### [EXERCISE]
Repeat the lines from the one containing "You are a GUI" up to and including the last line of the records. Leave the pictures out of your answer.

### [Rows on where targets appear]
# # # #

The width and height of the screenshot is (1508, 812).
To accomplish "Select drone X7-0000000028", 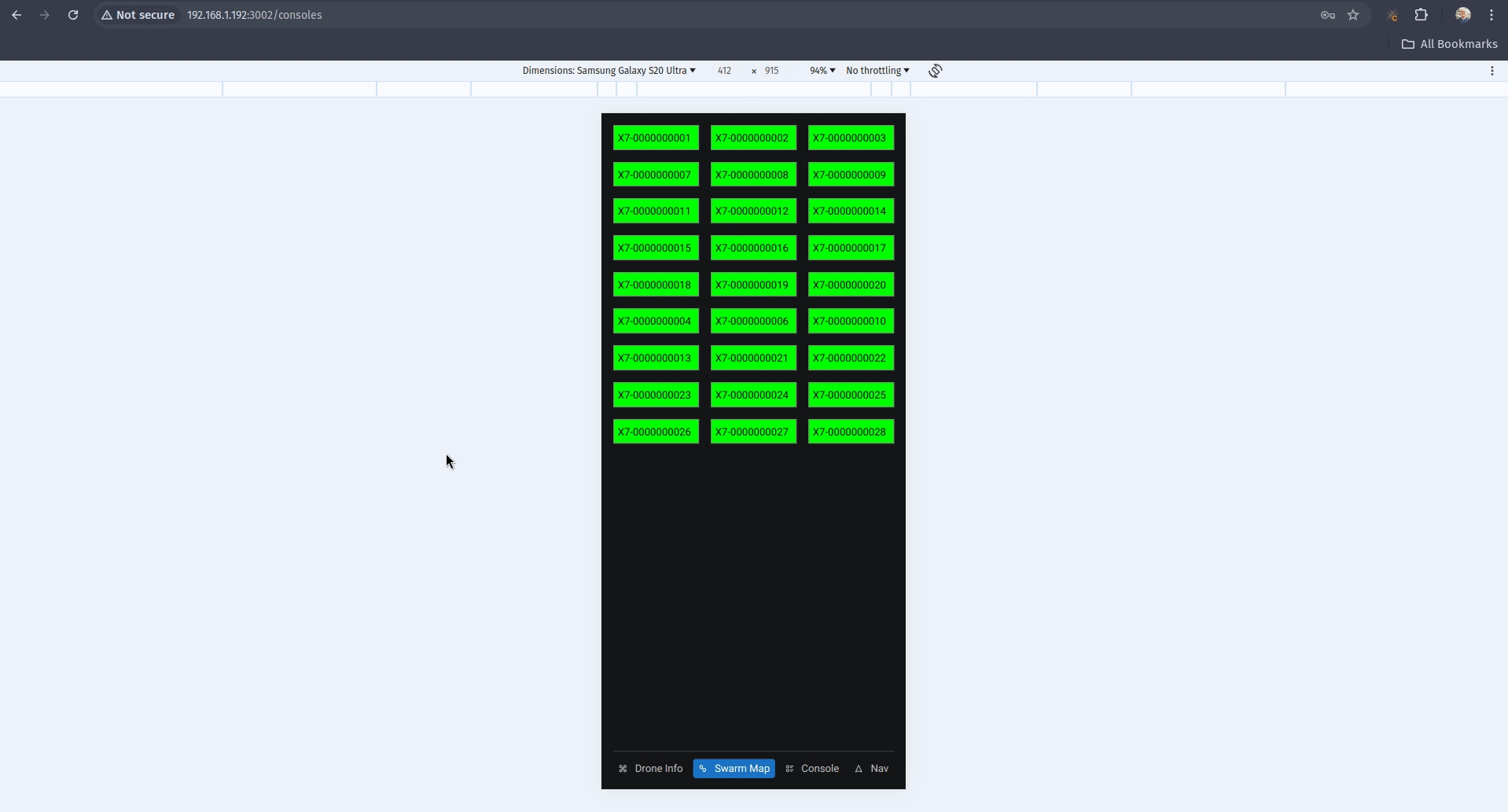I will [851, 432].
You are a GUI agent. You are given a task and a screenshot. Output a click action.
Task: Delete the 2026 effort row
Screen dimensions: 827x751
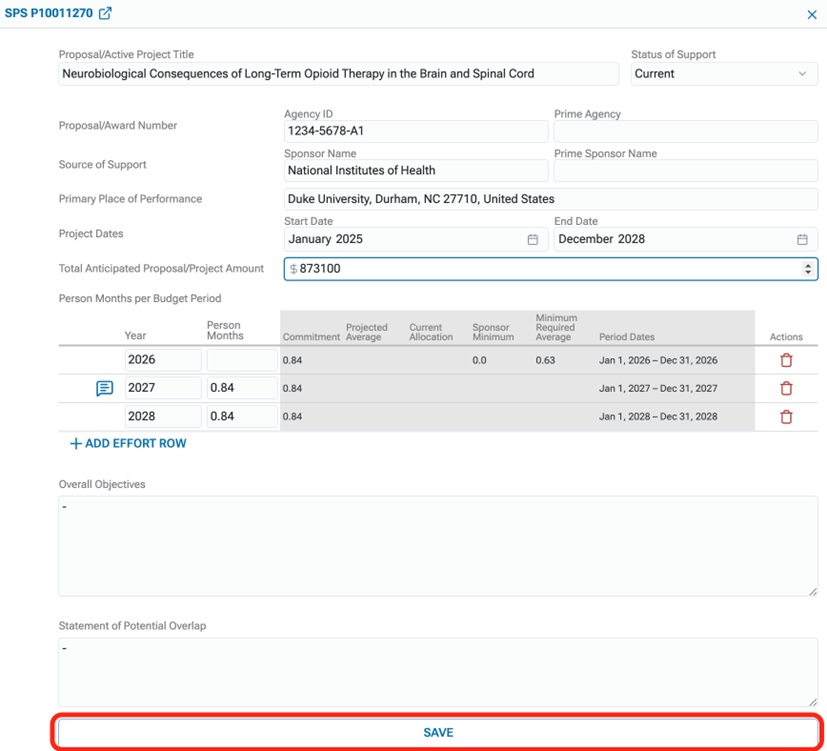786,360
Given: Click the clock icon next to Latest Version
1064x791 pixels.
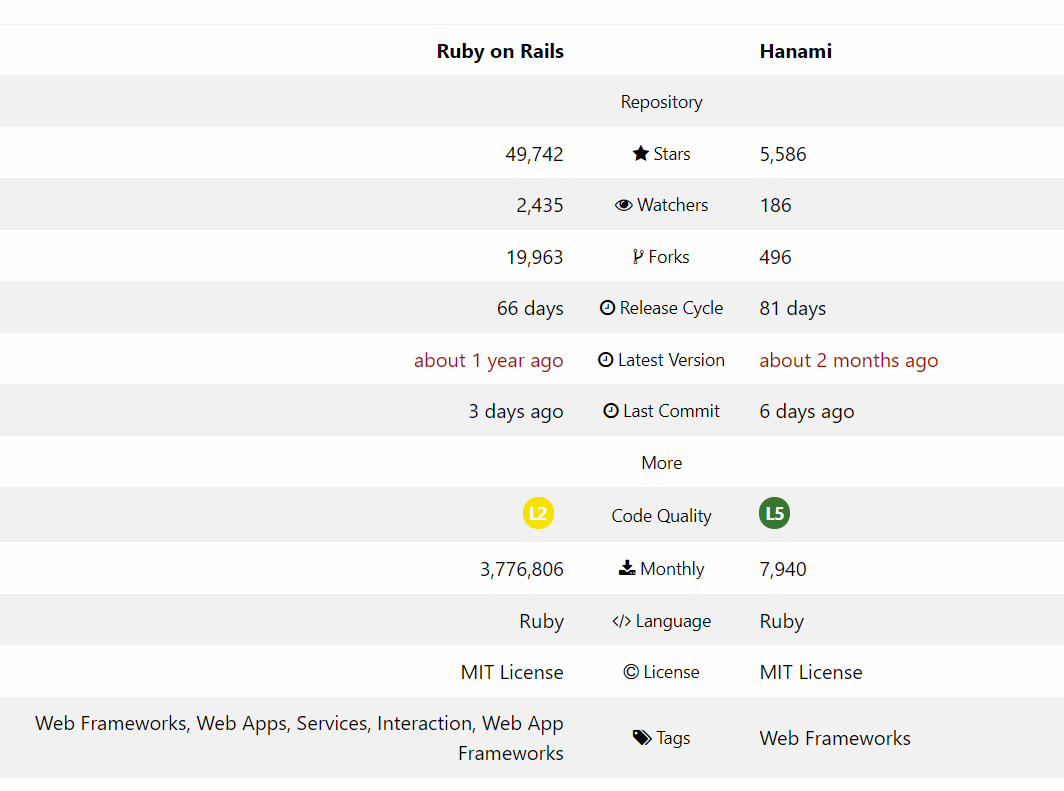Looking at the screenshot, I should 605,360.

# # # #

### [EXPECTED ANSWER]
You are a GUI agent. You are given a task and a screenshot. Output a click action.
Task: Delete the 2026 effort row
Screen dimensions: 827x751
786,360
Given: Click the clock icon next to Latest Version
1064x791 pixels.
Looking at the screenshot, I should 605,360.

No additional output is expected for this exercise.